• [What the task asks]:
Of the records that follow, copy only the lines from the line containing "Toggle the Canvas" to the line containing "Task: Switch to the Spot tab", both included, exactly as written.

Content starts

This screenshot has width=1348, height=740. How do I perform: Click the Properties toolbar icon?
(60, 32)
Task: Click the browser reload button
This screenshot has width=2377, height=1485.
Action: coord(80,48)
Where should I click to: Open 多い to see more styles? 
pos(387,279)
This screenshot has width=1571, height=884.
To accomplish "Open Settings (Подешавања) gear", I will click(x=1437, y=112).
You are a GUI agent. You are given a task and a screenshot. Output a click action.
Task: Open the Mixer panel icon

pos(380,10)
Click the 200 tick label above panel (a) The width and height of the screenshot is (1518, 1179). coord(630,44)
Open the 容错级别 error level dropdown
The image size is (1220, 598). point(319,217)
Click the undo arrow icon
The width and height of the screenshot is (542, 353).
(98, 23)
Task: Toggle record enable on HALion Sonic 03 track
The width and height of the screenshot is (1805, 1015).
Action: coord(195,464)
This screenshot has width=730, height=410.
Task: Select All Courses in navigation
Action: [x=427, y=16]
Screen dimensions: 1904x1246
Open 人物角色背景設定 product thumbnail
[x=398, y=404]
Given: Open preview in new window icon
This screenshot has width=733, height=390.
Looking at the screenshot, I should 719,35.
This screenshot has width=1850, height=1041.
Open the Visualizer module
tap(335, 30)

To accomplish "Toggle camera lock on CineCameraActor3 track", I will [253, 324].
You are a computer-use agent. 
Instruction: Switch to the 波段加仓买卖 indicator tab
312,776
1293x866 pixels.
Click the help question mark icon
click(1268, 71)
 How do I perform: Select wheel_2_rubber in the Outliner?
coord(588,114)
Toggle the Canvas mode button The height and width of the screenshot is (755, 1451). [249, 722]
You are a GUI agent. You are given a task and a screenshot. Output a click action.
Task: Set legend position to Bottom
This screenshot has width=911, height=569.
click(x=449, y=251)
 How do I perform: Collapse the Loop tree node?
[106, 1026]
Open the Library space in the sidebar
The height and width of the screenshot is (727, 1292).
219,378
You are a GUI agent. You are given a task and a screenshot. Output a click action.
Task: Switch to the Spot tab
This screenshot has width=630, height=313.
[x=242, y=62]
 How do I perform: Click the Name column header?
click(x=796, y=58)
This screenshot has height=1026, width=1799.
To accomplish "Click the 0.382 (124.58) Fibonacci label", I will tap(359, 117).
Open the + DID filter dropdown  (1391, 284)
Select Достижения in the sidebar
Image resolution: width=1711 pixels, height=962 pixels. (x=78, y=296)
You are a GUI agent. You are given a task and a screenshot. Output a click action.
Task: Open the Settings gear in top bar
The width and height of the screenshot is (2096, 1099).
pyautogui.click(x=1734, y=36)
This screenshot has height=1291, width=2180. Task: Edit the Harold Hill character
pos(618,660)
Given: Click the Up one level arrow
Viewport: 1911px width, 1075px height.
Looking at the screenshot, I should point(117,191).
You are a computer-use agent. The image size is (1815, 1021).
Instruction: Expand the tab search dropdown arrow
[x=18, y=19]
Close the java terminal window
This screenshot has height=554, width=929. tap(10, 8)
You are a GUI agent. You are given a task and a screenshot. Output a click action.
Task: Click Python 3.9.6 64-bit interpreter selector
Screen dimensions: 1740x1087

Content ends

• [Solution to this task]:
Toggle the Canvas mode button The height and width of the screenshot is (755, 1451). [249, 722]
You are a GUI agent. You are given a task and a screenshot. Output a click action.
Task: Set legend position to Bottom
This screenshot has width=911, height=569.
click(x=449, y=251)
 How do I perform: Collapse the Loop tree node?
[106, 1026]
Open the Library space in the sidebar
The height and width of the screenshot is (727, 1292).
219,378
You are a GUI agent. You are given a task and a screenshot. Output a click action.
Task: Switch to the Spot tab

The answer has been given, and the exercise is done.